§ Try it: Print the lines that run from the line with "Viewport: 1538px width, 869px height." to the line with "1542x965 pixels.", keeping both end lines, exactly as they appear in the entries below, and nothing else.

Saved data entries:

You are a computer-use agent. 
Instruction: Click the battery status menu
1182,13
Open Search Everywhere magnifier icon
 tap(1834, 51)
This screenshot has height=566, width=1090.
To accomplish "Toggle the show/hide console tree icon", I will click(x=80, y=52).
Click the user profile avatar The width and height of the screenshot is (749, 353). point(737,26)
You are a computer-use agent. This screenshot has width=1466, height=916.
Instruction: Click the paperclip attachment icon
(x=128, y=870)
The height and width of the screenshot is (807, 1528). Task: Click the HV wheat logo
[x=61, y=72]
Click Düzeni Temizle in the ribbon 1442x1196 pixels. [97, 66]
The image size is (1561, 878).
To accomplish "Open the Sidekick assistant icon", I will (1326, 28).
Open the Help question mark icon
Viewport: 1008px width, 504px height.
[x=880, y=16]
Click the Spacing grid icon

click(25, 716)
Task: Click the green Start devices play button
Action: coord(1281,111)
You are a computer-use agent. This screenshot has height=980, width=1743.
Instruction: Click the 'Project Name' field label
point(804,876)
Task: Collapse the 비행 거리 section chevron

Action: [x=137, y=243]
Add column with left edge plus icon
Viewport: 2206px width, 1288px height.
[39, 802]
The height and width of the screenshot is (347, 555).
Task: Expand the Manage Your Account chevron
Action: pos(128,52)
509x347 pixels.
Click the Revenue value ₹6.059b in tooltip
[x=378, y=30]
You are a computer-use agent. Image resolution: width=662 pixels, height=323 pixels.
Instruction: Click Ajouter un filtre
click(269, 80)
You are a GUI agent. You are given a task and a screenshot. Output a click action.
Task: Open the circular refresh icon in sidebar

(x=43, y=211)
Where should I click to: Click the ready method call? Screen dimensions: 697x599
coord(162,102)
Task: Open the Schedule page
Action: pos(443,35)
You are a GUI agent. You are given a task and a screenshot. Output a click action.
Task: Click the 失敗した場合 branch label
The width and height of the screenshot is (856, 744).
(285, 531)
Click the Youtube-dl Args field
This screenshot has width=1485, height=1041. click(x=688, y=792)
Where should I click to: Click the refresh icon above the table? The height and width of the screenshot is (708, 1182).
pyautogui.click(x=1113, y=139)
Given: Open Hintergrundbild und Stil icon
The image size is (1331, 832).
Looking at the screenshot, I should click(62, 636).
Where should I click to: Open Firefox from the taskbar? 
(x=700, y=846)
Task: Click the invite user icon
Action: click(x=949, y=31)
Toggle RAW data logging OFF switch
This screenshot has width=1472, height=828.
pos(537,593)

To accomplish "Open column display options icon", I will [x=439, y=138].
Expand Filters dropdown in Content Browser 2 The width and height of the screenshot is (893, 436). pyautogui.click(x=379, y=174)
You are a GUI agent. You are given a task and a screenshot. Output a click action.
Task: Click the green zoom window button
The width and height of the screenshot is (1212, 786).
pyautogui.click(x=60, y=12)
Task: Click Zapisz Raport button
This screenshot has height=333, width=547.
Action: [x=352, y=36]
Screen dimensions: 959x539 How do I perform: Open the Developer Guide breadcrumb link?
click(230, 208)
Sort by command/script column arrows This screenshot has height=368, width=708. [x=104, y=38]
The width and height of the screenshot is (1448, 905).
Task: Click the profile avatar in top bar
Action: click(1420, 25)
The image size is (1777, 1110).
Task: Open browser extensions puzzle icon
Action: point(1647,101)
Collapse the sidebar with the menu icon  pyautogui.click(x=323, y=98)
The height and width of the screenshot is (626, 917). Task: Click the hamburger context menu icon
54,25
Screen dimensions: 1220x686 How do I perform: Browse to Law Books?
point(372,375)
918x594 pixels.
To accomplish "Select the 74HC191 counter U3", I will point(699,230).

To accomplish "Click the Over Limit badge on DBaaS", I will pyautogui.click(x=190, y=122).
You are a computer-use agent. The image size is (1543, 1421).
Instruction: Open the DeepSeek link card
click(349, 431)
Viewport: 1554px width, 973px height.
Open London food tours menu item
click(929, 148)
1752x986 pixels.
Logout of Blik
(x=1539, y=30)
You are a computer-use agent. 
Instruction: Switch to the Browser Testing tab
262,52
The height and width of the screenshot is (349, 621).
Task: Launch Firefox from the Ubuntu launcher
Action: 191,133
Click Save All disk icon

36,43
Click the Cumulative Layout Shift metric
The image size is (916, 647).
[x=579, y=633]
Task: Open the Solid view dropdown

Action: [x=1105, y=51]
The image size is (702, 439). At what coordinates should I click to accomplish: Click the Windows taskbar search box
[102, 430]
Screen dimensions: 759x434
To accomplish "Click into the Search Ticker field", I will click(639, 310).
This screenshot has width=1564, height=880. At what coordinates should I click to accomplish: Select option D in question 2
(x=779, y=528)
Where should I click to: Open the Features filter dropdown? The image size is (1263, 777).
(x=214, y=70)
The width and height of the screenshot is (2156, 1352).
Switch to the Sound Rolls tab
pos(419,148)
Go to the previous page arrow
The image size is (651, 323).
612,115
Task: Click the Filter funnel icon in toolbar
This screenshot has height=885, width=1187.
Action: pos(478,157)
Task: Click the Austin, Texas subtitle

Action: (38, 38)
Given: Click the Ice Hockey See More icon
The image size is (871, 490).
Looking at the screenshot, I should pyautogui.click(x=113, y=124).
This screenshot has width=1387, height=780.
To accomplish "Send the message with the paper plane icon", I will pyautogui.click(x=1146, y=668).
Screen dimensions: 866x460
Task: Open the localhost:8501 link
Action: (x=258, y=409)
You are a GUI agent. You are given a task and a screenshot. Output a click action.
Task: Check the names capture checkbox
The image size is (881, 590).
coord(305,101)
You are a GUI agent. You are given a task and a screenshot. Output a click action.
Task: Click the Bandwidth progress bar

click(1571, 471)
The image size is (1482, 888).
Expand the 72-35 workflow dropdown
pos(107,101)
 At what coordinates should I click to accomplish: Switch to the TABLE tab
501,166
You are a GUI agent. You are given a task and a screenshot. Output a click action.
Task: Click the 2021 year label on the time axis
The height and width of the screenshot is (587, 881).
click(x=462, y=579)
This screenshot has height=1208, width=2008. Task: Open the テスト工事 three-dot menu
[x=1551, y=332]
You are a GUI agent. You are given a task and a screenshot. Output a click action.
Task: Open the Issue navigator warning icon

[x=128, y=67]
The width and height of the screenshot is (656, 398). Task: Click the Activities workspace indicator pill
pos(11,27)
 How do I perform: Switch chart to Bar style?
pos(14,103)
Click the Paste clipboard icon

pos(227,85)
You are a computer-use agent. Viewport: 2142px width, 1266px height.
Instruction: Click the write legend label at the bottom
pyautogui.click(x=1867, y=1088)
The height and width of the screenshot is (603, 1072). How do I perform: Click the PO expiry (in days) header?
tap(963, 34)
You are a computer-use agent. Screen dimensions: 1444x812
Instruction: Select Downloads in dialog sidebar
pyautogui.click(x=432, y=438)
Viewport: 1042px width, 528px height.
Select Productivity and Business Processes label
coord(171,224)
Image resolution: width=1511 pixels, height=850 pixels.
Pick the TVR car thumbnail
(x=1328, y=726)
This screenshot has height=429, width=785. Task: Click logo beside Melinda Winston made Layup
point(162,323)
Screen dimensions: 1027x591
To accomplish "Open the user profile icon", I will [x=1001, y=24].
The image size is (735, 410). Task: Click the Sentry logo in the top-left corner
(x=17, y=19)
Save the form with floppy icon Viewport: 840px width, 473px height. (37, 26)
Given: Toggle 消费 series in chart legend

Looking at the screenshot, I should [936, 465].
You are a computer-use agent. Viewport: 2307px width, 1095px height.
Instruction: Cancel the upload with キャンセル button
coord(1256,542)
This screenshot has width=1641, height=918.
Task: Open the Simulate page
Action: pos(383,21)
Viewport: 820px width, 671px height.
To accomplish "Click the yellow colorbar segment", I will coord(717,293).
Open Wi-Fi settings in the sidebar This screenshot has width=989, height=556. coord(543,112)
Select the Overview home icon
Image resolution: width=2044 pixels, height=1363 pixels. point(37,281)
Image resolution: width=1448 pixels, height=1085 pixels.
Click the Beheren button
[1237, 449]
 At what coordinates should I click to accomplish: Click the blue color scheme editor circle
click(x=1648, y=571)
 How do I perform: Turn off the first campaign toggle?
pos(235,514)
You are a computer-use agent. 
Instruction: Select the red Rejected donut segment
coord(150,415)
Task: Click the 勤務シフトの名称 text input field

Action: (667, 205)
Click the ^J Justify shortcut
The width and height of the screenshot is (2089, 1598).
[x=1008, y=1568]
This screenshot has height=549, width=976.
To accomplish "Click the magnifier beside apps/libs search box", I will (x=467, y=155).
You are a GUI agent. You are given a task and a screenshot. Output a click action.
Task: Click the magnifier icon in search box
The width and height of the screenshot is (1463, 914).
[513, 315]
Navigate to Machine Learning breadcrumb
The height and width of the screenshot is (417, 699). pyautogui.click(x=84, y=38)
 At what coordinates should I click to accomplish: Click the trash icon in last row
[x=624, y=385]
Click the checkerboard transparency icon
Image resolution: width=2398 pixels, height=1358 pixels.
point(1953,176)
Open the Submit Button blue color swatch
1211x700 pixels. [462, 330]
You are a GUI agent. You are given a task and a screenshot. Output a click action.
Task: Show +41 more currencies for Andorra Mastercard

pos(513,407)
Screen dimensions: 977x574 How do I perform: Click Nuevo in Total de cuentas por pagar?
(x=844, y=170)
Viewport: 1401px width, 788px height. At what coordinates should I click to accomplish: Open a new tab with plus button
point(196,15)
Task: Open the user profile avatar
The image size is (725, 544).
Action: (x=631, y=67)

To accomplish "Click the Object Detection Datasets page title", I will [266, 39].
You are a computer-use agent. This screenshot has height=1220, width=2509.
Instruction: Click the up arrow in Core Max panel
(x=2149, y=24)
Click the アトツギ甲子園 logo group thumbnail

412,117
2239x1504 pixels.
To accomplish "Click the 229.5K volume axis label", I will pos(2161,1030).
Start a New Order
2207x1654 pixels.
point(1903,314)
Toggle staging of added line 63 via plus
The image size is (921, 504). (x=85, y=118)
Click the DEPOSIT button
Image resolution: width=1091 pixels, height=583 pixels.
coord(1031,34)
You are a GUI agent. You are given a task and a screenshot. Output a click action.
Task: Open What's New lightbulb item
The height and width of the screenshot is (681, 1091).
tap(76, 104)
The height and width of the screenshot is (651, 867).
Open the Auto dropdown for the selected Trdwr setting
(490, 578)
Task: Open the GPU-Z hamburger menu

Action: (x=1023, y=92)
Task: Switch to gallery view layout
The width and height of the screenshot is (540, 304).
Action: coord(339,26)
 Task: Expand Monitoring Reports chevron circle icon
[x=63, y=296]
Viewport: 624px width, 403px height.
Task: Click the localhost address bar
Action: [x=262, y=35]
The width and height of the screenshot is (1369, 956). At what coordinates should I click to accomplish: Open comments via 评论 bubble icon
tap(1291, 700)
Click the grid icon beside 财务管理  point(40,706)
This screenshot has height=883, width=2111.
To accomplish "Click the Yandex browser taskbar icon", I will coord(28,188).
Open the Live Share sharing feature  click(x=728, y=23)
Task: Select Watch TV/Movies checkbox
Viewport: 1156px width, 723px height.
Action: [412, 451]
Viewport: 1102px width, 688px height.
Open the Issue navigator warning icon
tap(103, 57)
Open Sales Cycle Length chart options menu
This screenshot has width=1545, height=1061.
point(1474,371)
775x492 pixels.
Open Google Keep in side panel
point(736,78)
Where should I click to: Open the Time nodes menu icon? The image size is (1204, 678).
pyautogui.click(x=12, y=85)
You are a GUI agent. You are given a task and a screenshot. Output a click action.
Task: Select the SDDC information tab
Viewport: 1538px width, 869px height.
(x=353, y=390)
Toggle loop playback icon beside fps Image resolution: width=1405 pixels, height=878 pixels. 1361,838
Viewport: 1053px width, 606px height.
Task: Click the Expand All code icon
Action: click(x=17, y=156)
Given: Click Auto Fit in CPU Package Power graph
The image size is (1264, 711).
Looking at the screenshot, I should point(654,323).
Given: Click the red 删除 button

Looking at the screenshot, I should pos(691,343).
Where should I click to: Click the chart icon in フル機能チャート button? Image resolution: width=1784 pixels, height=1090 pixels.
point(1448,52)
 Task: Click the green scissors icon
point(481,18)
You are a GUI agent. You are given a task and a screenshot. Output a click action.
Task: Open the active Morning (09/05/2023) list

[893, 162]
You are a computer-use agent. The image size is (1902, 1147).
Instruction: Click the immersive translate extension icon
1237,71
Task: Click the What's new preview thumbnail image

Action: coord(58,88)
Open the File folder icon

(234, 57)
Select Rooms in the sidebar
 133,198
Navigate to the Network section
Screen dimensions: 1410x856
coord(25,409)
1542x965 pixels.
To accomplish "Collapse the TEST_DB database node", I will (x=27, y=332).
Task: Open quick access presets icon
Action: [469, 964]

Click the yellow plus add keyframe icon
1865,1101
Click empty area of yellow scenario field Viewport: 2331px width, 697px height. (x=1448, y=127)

§ Task solution:
Viewport: 1538px width, 869px height.
(x=353, y=390)
Toggle loop playback icon beside fps Image resolution: width=1405 pixels, height=878 pixels. 1361,838
Viewport: 1053px width, 606px height.
Task: Click the Expand All code icon
Action: click(x=17, y=156)
Given: Click Auto Fit in CPU Package Power graph
The image size is (1264, 711).
Looking at the screenshot, I should point(654,323).
Given: Click the red 删除 button

Looking at the screenshot, I should pos(691,343).
Where should I click to: Click the chart icon in フル機能チャート button? Image resolution: width=1784 pixels, height=1090 pixels.
point(1448,52)
 Task: Click the green scissors icon
point(481,18)
You are a GUI agent. You are given a task and a screenshot. Output a click action.
Task: Open the active Morning (09/05/2023) list

[893, 162]
You are a computer-use agent. The image size is (1902, 1147).
Instruction: Click the immersive translate extension icon
1237,71
Task: Click the What's new preview thumbnail image

Action: coord(58,88)
Open the File folder icon

(234, 57)
Select Rooms in the sidebar
 133,198
Navigate to the Network section
Screen dimensions: 1410x856
coord(25,409)
1542x965 pixels.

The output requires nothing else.